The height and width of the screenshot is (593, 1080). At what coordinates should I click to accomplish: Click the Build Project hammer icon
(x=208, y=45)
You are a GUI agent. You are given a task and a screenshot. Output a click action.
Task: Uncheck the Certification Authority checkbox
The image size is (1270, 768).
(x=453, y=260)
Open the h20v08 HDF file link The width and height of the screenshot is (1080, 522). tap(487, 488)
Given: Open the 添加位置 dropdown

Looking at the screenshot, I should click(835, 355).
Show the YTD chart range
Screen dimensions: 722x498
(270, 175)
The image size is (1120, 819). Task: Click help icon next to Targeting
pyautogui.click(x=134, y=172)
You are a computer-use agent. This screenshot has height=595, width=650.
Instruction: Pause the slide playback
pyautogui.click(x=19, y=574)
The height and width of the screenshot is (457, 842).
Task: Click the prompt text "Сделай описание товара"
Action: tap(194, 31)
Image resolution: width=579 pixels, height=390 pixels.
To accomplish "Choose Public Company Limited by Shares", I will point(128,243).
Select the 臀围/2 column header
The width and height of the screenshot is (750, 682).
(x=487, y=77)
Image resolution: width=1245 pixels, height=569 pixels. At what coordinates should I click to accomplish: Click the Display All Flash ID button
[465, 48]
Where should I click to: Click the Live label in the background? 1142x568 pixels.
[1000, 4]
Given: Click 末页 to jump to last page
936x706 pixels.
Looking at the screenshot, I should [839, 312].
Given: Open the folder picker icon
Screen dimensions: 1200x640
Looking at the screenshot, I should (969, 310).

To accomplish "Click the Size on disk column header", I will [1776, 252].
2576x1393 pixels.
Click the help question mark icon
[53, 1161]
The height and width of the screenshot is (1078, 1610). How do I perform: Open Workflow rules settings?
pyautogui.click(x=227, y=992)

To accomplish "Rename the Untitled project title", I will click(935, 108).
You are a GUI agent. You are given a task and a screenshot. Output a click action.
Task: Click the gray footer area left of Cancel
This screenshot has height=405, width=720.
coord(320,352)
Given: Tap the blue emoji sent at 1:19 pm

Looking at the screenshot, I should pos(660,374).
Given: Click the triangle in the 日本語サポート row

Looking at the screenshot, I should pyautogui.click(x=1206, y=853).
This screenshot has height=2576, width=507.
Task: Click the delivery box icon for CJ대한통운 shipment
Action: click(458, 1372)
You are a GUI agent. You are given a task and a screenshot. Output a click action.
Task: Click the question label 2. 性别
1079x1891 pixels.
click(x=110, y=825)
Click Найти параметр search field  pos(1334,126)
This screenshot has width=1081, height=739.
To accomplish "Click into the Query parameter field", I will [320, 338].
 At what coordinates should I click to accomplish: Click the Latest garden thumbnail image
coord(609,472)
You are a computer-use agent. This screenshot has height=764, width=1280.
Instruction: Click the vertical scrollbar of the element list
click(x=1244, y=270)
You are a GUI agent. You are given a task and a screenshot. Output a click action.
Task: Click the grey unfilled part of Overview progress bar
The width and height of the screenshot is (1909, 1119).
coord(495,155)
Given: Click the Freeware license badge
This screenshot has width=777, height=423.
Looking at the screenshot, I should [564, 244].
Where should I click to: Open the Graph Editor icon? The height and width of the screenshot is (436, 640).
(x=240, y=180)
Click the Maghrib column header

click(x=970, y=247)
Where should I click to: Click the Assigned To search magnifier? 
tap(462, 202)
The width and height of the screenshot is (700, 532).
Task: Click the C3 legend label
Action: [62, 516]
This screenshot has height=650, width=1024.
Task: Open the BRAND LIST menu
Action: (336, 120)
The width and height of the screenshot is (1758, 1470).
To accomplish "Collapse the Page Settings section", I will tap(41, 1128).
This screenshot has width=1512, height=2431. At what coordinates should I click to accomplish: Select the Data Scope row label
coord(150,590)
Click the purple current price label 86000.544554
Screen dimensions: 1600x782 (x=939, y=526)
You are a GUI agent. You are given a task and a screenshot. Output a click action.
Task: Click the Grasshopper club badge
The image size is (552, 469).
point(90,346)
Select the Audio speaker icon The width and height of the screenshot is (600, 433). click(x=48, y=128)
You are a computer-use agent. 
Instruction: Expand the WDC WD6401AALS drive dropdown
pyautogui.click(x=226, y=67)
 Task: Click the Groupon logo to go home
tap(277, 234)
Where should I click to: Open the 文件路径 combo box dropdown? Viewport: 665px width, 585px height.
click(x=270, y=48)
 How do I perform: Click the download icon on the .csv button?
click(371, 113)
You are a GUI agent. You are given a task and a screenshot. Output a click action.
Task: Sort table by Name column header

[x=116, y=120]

⁂

→ YOUR TASK
Can you lay out the lines from the one containing "Select the Audio" through the end of the rows above, both inclusive, as a numbered list with blank lines dropped?

→ FINISHED ANSWER
1. Select the Audio speaker icon The width and height of the screenshot is (600, 433). click(x=48, y=128)
2. You are a computer-use agent. 
3. Instruction: Expand the WDC WD6401AALS drive dropdown
4. pyautogui.click(x=226, y=67)
5.  Task: Click the Groupon logo to go home
6. tap(277, 234)
7. Where should I click to: Open the 文件路径 combo box dropdown? Viewport: 665px width, 585px height.
8. click(x=270, y=48)
9.  How do I perform: Click the download icon on the .csv button?
10. click(371, 113)
11. You are a GUI agent. You are given a task and a screenshot. Output a click action.
12. Task: Sort table by Name column header
13. [x=116, y=120]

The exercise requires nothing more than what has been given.